Image segmentation is one of the most important and difficult tasks in digital image processing and image analysis. It represents a key stage of automated image analysis and interpretation. Segmentation algorithms for gray-scale images utilize basic properties of intensity values such as discontinuity and similarity. Detection of discontinuities in gray-scale images is typically based on spatial masks whose response at any pixel in the image can be thought of as a finite difference approximation of a differential operator. A mask, which can be used in a typical spatial feature extraction techniques and may also be referred to as kernel, can be realized as a function that operates on pixel values in a predefined neighborhood M×N of a pixel with spatial coordinates (i, j). Examples of some of the most popular gray-scale edge detectors include Canny, Sobel, and Prewitt detectors. However, it is possible to enhance edge-detection capability by means of using spectral information provided by multispectral (MS) or hyperspectral (HS) imagery. A multi-spectral imagery captures image data at specific frequencies across the electromagnetic spectrum. Hyperspectral imagery captures image data from across the electromagnetic spectrum.

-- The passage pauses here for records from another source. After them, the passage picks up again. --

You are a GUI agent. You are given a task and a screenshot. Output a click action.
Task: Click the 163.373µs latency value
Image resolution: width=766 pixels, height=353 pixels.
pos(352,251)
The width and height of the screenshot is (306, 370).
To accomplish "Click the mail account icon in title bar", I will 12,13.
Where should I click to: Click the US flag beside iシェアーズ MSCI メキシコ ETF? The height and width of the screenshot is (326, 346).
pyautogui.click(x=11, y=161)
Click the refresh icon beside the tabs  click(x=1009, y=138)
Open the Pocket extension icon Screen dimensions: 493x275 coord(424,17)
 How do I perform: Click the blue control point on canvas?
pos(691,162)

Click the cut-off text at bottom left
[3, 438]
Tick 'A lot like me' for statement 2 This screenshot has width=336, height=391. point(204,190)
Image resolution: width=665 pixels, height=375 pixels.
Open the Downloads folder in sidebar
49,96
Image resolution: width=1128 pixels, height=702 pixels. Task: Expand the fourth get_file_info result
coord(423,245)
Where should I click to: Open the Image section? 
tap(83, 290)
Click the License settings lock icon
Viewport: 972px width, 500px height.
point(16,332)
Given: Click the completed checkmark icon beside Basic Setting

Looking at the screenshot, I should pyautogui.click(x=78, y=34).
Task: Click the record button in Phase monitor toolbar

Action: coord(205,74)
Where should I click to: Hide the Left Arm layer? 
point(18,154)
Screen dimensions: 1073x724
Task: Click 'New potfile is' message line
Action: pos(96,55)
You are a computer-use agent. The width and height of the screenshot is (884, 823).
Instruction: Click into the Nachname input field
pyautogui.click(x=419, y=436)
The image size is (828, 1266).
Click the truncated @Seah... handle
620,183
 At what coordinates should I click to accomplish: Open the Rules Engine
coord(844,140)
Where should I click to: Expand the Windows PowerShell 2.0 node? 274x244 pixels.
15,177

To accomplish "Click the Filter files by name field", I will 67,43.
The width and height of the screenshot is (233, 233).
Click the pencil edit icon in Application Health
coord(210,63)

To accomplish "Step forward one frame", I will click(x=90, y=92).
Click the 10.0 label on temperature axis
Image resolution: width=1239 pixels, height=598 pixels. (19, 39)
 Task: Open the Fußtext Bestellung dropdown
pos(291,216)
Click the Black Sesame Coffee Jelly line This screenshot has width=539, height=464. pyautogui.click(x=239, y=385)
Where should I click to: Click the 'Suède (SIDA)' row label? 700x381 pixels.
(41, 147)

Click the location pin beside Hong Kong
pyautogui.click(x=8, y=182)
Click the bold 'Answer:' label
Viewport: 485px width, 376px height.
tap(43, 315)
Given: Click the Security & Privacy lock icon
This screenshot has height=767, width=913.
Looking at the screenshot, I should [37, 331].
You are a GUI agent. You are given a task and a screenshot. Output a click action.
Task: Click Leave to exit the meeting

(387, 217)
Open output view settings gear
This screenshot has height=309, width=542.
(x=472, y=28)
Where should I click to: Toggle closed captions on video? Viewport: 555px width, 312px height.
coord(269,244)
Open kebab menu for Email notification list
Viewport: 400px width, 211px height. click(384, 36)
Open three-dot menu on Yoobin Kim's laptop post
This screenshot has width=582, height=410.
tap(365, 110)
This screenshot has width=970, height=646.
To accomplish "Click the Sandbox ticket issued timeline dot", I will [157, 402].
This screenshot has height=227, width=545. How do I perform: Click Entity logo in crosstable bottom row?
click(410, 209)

Transition from a gray-scale to a multi-color image complicates edge detection significantly. Standard definition of a gray-scale edge as a “ramp,” or “ridge” between two regions is no longer appropriate since a multi-color image has multiple image planes, one for each spectral band. More importantly, depending upon the scene, two distinct regions may exhibit the same intensity for one or more bands. In other words, with respect to such iso-luminant bands, the edge between the two regions is characterized by a jump in color rather than intensity. Clearly, iso-luminant edges cannot be detected by a standard gradient operator. Extension of other gray-scale processing techniques to multi-colored images, such as those based on differential operators, faces similar difficulties.
Extension of differential edge detection to multi-color images has followed two principal paths. A straightforward approach is to apply differential operators such as the gradient separately to each image plane and then somehow integrate this information to obtain edge and segmentation information. It has been previously pointed out that this can result in undesirable segmentation because information in separate channels is treated as independent whereas in actuality it is not. A second approach to multi-color edge detection is to embed the variations of all color channels in a single measure, which is then used to obtain the edge maps. Typically, this approach is developed by starting from a given gray-scale operator, which is then extended consistently to multi-color images. By “consistently” it is mean that the extended multi-color operator reduces to its original gray-scale prototype when applied to a single color image. Two representative examples of this approach are the multi-color gradient (MCG) and the morphological color gradient (MoCG). While multi-color gradient and related ideas have been used with great success computation of the multi-color gradient for multi-color images with large numbers of bands can be quite expensive.